PROBLEM:
Every line in the listing is to be echoed verbatim.
^^^^^^^^
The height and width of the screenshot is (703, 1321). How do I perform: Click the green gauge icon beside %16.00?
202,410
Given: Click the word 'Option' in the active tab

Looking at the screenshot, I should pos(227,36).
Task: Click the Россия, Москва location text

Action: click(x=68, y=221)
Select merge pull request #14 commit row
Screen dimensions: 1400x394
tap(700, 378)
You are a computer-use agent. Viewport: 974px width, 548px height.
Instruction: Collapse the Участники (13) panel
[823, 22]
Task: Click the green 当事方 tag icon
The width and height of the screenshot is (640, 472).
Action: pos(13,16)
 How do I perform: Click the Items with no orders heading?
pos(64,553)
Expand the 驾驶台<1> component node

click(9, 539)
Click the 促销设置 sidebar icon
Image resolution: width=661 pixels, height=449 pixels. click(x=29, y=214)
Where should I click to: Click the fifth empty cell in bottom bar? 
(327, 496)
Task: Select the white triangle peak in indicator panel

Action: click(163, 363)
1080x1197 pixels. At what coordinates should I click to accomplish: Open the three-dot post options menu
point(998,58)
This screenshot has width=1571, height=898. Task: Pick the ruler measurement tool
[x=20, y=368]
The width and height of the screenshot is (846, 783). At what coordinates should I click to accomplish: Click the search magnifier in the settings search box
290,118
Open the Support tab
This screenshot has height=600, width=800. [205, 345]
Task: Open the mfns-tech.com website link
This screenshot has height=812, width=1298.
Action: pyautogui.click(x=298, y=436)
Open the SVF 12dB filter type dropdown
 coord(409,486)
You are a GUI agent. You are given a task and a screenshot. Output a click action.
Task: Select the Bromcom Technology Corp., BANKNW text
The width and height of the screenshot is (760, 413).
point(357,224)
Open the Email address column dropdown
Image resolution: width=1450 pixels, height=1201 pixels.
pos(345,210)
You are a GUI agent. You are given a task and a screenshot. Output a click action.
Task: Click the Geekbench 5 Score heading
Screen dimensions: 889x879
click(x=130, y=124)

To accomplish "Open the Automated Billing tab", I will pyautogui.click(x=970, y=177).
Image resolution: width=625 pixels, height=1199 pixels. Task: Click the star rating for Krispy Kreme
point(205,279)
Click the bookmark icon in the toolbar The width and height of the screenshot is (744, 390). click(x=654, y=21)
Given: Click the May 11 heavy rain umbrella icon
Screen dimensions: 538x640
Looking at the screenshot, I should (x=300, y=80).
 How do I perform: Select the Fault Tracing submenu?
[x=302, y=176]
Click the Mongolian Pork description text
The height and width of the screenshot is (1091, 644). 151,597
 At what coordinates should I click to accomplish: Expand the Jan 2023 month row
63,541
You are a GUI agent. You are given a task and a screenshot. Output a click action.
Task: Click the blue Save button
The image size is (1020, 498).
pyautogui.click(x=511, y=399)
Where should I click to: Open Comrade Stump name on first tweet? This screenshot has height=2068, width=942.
^^^^^^^^
SOLUTION TO THIS EXERCISE:
The height and width of the screenshot is (703, 1321). How do I perform: Click the green gauge icon beside %16.00?
202,410
Given: Click the word 'Option' in the active tab

Looking at the screenshot, I should pos(227,36).
Task: Click the Россия, Москва location text

Action: click(x=68, y=221)
Select merge pull request #14 commit row
Screen dimensions: 1400x394
tap(700, 378)
You are a computer-use agent. Viewport: 974px width, 548px height.
Instruction: Collapse the Участники (13) panel
[823, 22]
Task: Click the green 当事方 tag icon
The width and height of the screenshot is (640, 472).
Action: pos(13,16)
 How do I perform: Click the Items with no orders heading?
pos(64,553)
Expand the 驾驶台<1> component node

click(9, 539)
Click the 促销设置 sidebar icon
Image resolution: width=661 pixels, height=449 pixels. click(x=29, y=214)
Where should I click to: Click the fifth empty cell in bottom bar? 
(327, 496)
Task: Select the white triangle peak in indicator panel

Action: click(163, 363)
1080x1197 pixels. At what coordinates should I click to accomplish: Open the three-dot post options menu
point(998,58)
This screenshot has width=1571, height=898. Task: Pick the ruler measurement tool
[x=20, y=368]
The width and height of the screenshot is (846, 783). At what coordinates should I click to accomplish: Click the search magnifier in the settings search box
290,118
Open the Support tab
This screenshot has height=600, width=800. [205, 345]
Task: Open the mfns-tech.com website link
This screenshot has height=812, width=1298.
Action: pyautogui.click(x=298, y=436)
Open the SVF 12dB filter type dropdown
 coord(409,486)
You are a GUI agent. You are given a task and a screenshot. Output a click action.
Task: Select the Bromcom Technology Corp., BANKNW text
The width and height of the screenshot is (760, 413).
point(357,224)
Open the Email address column dropdown
Image resolution: width=1450 pixels, height=1201 pixels.
pos(345,210)
You are a GUI agent. You are given a task and a screenshot. Output a click action.
Task: Click the Geekbench 5 Score heading
Screen dimensions: 889x879
click(x=130, y=124)

To accomplish "Open the Automated Billing tab", I will pyautogui.click(x=970, y=177).
Image resolution: width=625 pixels, height=1199 pixels. Task: Click the star rating for Krispy Kreme
point(205,279)
Click the bookmark icon in the toolbar The width and height of the screenshot is (744, 390). click(x=654, y=21)
Given: Click the May 11 heavy rain umbrella icon
Screen dimensions: 538x640
Looking at the screenshot, I should (x=300, y=80).
 How do I perform: Select the Fault Tracing submenu?
[x=302, y=176]
Click the Mongolian Pork description text
The height and width of the screenshot is (1091, 644). 151,597
 At what coordinates should I click to accomplish: Expand the Jan 2023 month row
63,541
You are a GUI agent. You are given a task and a screenshot. Output a click action.
Task: Click the blue Save button
The image size is (1020, 498).
pyautogui.click(x=511, y=399)
Where should I click to: Open Comrade Stump name on first tweet? This screenshot has height=2068, width=942.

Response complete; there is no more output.